En este proceso, me di cuenta de que no debía centrarme en los placeres materiales ni en las ganancias y pérdidas personales. En cambio, debía regirme constantemente por los principios de Verdad, Benevolencia y Tolerancia, tomar el Fa como mi guía y mantener la pureza interior y la elevación espiritual.

Durante la cultivación en el período de la rectificación del Fa, cada uno de nosotros, discípulos de Dafa, asume una responsabilidad y una misión históricas. No solo debo cultivarme a mí mismo, sino también influir en aquellos de mi entorno a través de mis palabras y acciones. Además, en este momento crítico, debo defender Dafa con mi fe inquebrantable y superar cada una de las pruebas.

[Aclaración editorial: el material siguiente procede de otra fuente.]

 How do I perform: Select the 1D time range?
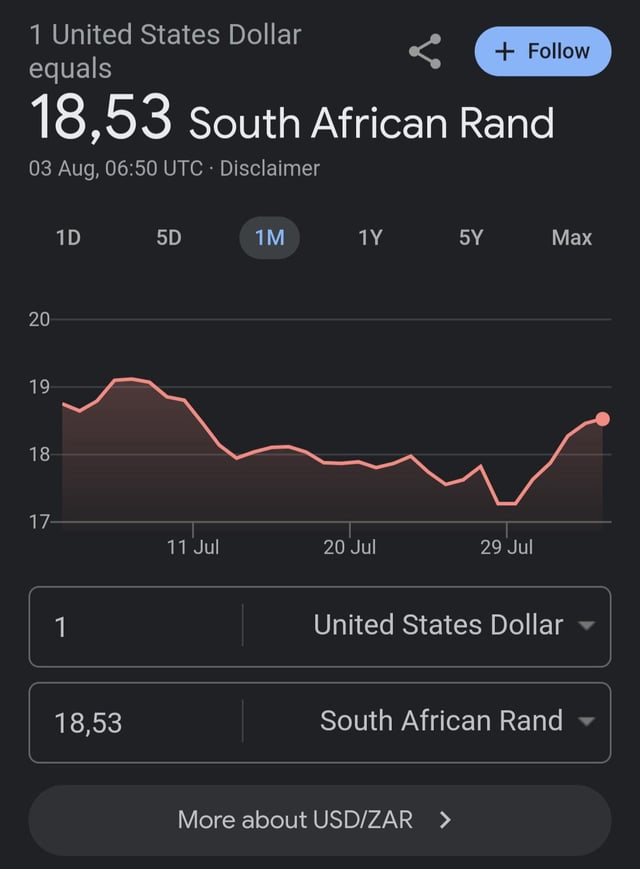67,238
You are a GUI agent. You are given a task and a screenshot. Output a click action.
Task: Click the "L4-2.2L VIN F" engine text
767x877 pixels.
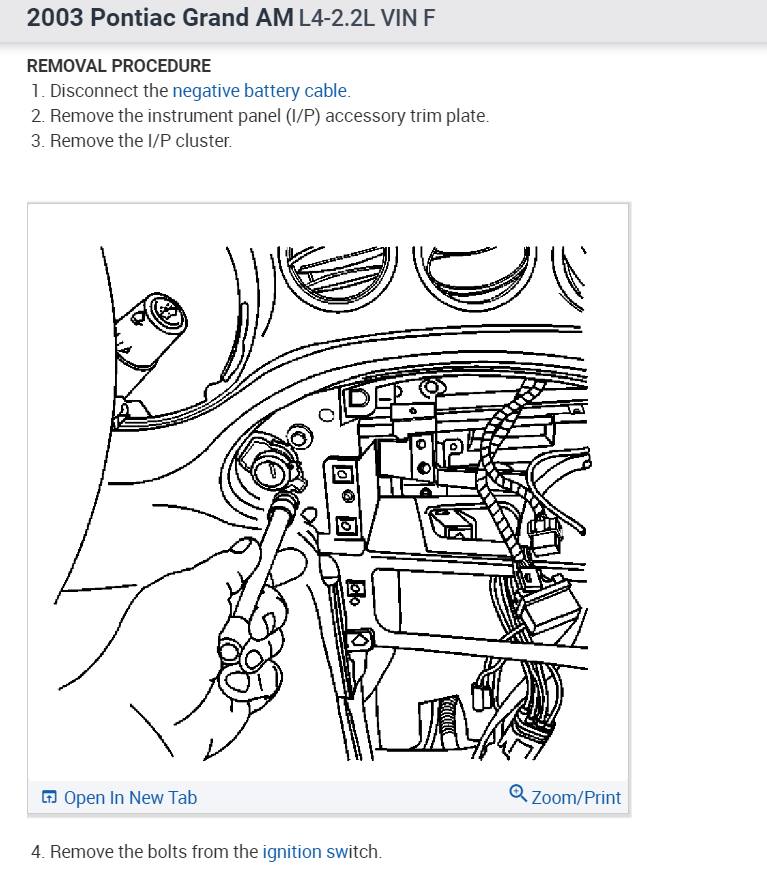(366, 18)
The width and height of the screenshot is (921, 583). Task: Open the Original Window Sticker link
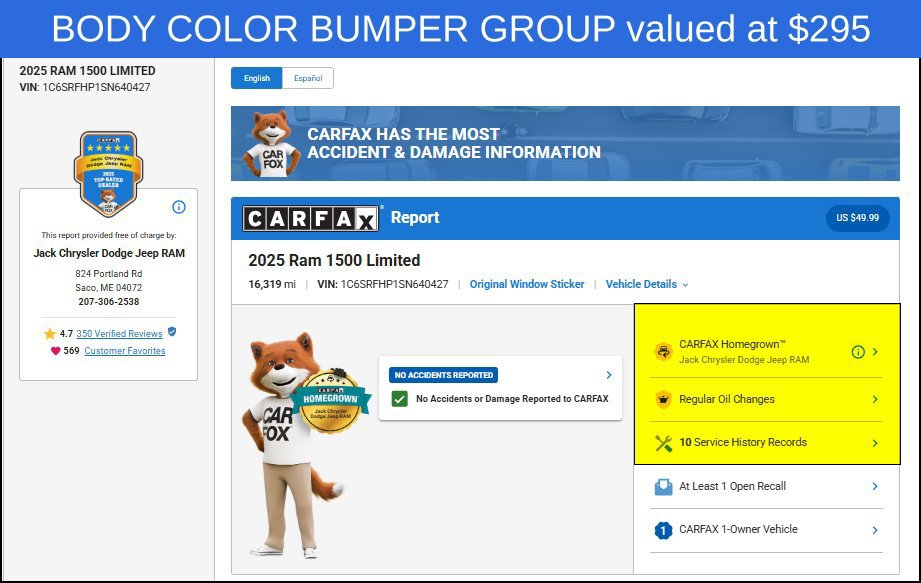[x=527, y=284]
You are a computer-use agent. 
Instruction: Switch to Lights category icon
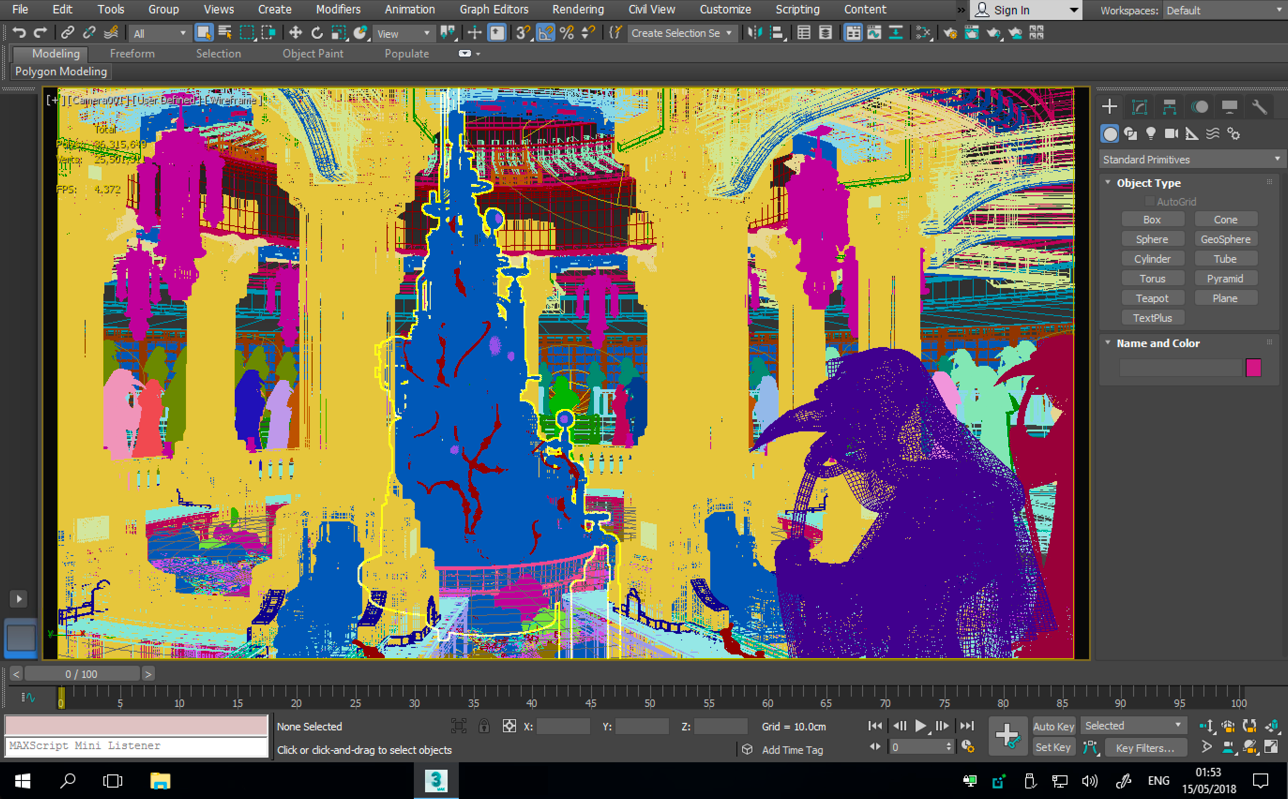pyautogui.click(x=1151, y=134)
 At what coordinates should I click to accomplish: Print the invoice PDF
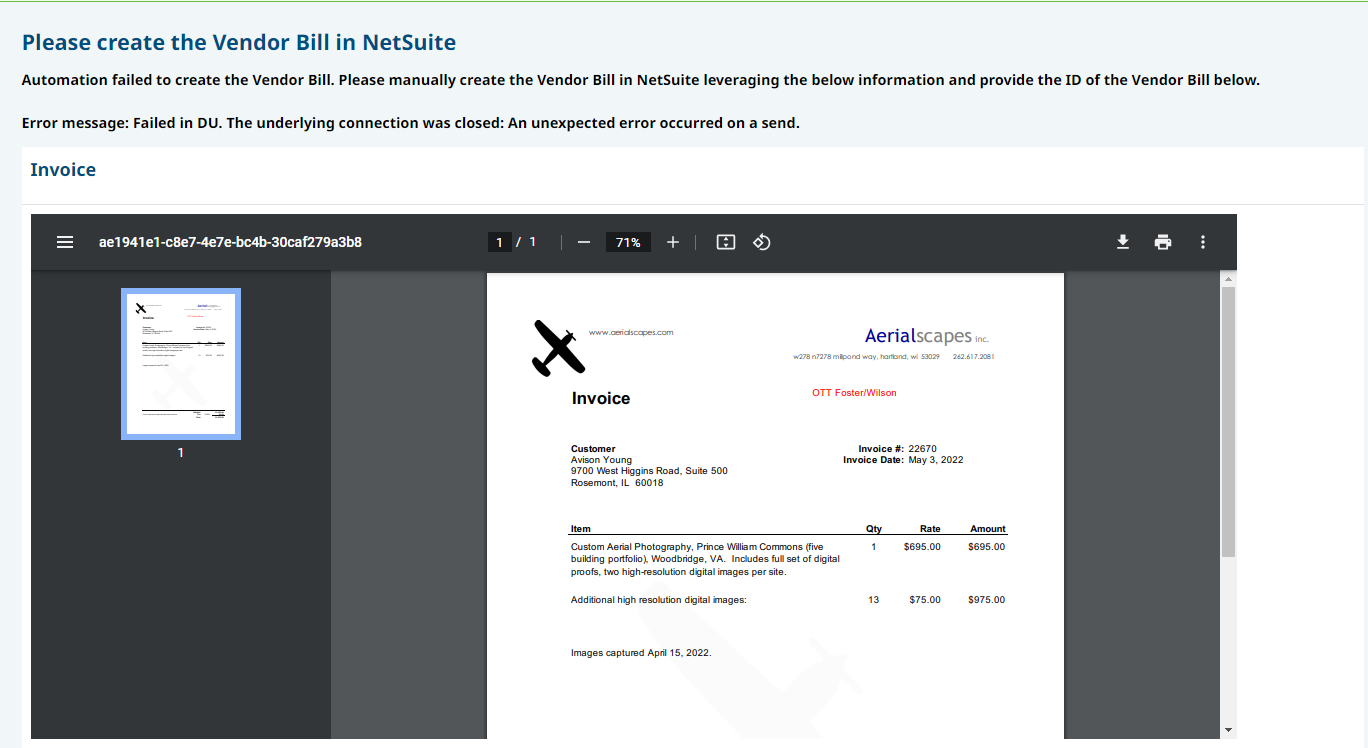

Cada vez que reflexiono sobre todo esto, me conmueve profundamente la grandeza y la maravilla de Falun Dafa. Shifu no solo me ha protegido y me ha ayudado a superar la enfermedad y a recuperar la salud, sino que, lo que es más importante, he aprendido a cultivarme interiormente de acuerdo con los principios del Fa y a recorrer bien el camino de cultivación. No importa qué dificultades pueda encontrar en el camino que tengo por delante, practicaré con firmeza Falun Dafa, cumpliré mi misión de salvar a los demás y defenderé la pureza y la gloria del Fa.

Los artículos en los que los cultivadores comparten sus entendimientos generalmente reflejan la percepción de un individuo en un momento determinado en función de su estado de cultivación, y se ofrecen con el espíritu de permitir la elevación mutua.